** TEXT EXCERPT follows **
With hotels and event centers beginning to reopen after laying off thousands due to Covid-19, unions are rallying in Baltimore to support City Council legislation intended to protect workers by putting them first in line to get their jobs back.
Ray Moore, a banquet server at the Hyatt Regency in Baltimore for more than 20 years, said in a statement distributed by Unite Here Local 7 that he’s only been asked to work one day this summer.
“After 23 years of hard work, I was so close to the finish line of retirement,” Moore said. “Now, it feels like it’s all being taken away.”
“They should absolutely have the right to return to their jobs, instead of being thrown out of work due to no fault of their own,” said City Councilman Kristerfer Burnett, the sponsor of two bills aimed at addressing the issue that are up for a Labor Committee hearing today.
Under Bill 20-0543, when hotels, event centers or commercial buildings change ownership – with or without Covid as the reason – the new owner would be required to keep the outgoing owner’s employees, in order of seniority.
The outgoing owner would provide a list of employees, and the new business would be required to hire from that list for six months for jobs that are substantially similar.
Bill 20-0544 would require employers to bring back workers they laid off because of the pandemic as their businesses recover.
Both measures face stiff resistance from the business community and are opposed by the city Law Department.
“Enough is enough!” Amy Rohrer, president and CEO of the Maryland Hotel Lodging Association, wrote in a letter to the Council. “The bills currently under consideration are illegal and discriminatory in nature and hotels are tired of being the target.”
“Unprecedented Job Crisis”
Laid-off workers from local hotels and event centers rallied in front of City Hall on Tuesday to support the bill.
Michael Hachey, of Unite Here Local 7, which represents employees at the Hilton Baltimore, Hyatt Regency, Marriott Waterfront and other affected businesses, said the legislation is necessary given the “unprecedented job crisis” caused by the pandemic.
“Without this action, thousands of Baltimore workers risk dire economic uncertainty,” Hachey said.
He also pointed to disparity in the impact of this year’s layoffs on the workers Unite Here represents.
According to the union, 69% of laid-off workers were Black and 58% were women at the Hilton Baltimore, which laid off more workers than any other hotel in the city.
At the City Hall rally, Unite Here organizer Tracy Lingo pointed to the significant subsidies some city hotels receive.
** End of TEXT EXCERPT **
** LISTED RECORDS follows **
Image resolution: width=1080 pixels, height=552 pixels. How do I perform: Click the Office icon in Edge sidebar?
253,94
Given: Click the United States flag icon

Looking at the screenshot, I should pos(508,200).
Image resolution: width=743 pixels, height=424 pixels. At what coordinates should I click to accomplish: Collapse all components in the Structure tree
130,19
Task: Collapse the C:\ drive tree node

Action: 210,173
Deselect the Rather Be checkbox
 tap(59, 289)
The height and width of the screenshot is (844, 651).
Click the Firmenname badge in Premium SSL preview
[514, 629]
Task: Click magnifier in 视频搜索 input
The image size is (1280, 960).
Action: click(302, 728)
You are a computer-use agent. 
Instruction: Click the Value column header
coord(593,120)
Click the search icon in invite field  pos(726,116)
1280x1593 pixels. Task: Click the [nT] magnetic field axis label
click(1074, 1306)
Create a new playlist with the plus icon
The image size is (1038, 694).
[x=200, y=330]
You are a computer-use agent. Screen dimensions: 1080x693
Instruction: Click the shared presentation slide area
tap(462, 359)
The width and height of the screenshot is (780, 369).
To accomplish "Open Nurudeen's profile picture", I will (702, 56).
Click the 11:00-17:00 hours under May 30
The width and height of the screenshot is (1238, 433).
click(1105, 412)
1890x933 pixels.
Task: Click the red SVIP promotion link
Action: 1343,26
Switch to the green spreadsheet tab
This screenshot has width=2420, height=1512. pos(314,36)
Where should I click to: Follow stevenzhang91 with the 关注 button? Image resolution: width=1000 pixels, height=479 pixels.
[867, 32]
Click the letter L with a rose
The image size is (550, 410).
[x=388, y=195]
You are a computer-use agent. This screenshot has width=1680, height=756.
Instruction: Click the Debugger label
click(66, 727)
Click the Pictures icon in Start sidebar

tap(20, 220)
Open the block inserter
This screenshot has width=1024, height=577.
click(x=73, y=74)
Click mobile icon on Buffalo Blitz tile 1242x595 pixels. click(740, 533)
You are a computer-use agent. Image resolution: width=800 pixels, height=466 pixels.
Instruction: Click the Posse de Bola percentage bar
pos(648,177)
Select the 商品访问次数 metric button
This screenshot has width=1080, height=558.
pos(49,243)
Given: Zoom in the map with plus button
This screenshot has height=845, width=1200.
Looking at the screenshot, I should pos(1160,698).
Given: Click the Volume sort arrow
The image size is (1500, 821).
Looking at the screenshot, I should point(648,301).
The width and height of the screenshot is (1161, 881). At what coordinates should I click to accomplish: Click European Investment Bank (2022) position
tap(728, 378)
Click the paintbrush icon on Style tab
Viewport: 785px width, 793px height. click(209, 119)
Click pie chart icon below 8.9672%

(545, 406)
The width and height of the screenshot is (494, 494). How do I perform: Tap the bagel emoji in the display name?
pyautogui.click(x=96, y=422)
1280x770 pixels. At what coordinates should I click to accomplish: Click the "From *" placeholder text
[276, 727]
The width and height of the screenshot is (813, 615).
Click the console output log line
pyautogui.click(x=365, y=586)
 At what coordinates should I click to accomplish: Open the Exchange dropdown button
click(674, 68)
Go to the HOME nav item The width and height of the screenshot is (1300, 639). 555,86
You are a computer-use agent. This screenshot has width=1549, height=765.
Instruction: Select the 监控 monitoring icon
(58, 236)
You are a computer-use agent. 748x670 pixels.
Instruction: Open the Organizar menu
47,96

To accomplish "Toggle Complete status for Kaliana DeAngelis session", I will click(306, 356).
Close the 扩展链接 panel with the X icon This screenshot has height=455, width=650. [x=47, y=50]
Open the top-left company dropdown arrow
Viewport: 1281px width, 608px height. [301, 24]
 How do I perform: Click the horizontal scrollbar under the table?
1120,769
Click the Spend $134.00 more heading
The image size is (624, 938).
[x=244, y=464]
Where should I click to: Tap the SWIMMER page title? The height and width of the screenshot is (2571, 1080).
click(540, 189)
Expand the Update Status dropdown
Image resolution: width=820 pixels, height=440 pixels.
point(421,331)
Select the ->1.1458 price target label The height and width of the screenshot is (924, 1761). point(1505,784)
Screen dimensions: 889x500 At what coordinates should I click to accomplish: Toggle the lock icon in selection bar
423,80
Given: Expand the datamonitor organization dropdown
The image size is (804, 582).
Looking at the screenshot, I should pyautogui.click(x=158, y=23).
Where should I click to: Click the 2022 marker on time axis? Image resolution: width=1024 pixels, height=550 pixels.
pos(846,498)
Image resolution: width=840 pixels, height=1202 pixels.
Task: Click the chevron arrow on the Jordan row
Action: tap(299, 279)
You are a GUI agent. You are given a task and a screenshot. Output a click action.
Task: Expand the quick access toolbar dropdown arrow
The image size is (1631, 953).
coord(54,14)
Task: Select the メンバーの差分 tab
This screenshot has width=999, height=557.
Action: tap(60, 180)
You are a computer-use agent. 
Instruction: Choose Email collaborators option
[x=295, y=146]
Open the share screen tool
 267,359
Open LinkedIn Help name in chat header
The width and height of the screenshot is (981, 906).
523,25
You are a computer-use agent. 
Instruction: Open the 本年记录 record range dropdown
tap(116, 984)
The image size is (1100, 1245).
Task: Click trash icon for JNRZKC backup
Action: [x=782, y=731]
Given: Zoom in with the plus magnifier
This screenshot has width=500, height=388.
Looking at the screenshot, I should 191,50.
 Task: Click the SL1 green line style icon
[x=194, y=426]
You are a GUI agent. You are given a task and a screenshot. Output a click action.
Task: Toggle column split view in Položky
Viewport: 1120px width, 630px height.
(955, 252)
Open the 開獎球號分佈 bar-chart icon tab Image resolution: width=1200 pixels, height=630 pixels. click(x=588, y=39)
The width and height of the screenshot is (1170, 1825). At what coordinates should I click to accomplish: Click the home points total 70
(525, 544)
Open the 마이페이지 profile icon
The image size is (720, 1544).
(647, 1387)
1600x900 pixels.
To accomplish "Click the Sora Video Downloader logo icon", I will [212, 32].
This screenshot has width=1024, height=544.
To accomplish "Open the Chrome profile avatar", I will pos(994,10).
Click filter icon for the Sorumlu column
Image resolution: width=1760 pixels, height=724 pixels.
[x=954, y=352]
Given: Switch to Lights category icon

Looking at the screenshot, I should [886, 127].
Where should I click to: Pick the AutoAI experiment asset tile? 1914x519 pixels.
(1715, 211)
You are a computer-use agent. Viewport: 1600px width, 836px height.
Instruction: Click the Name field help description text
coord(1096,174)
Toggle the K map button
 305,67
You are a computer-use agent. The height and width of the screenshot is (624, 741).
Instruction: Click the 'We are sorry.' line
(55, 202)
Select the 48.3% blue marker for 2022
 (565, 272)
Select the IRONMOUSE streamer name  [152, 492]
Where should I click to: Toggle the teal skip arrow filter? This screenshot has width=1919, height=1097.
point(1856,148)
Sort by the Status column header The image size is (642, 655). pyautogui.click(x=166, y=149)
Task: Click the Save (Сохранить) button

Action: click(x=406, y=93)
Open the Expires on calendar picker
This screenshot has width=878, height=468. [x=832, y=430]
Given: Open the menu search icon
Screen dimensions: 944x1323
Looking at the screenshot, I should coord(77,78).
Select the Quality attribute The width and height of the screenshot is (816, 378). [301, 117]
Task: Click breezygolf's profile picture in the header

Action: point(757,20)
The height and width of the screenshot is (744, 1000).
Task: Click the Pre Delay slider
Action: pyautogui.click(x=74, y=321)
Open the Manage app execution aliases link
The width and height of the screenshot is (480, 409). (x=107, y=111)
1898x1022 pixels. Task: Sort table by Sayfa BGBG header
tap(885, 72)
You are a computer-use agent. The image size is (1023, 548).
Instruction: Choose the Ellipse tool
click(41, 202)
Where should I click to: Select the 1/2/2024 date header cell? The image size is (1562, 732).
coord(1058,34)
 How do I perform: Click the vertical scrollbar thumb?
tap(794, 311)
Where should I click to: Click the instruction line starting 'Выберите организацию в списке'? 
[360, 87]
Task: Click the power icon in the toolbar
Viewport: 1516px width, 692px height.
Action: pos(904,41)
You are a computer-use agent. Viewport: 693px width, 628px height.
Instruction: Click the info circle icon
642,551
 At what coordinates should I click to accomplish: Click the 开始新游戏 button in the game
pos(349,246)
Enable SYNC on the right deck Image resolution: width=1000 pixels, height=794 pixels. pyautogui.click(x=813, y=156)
** End of LISTED RECORDS **
WHAT THE TASK REQUIRES: Continue the article on the Baltimore hotel workers' recall legislation from the point at which it stops.

RESULT FOR THIS EXERCISE:
The Baltimore Marriott Waterfront hotel, for example, received a Payment In lieu of Taxes (PILOT) agreement from the city prior to opening in 2001.
In accordance with the PILOT’s terms, the high-rise property on the water’s edge in the heart of Harbor East only pays $1 a year in property taxes for 25 years.
That amounts to $61.5 million in lost revenue for the city over the same time period, which ends in 2022.
Overregulating the Industry
Industry groups said they already routinely hire and rehire in the way the bills require, but that making it a legal requirement was too much to ask.
Rohrer said the bills overregulate the industry, and that hiring by seniority may not align with a business’s needs.
She also noted some of the ways hotels have worked with the city during the pandemic, including providing shelter to the homeless and donating to food banks.
“Overregulating an already struggling industry could result in permanent business, job, and related tax loss,” she warned.
Donald Fry, president and CEO of the Greater Baltimore Committee, has also opposed the bill, saying it would hurt competition.
“Such an expansion of government regulation is unacceptable as it seeks to hinder legitimate business decisions made by a private sector business in the hiring of personnel,” Fry wrote in his own letter.
He called the penalties businesses could face “excessive and unconscionable.”
Is it Legal?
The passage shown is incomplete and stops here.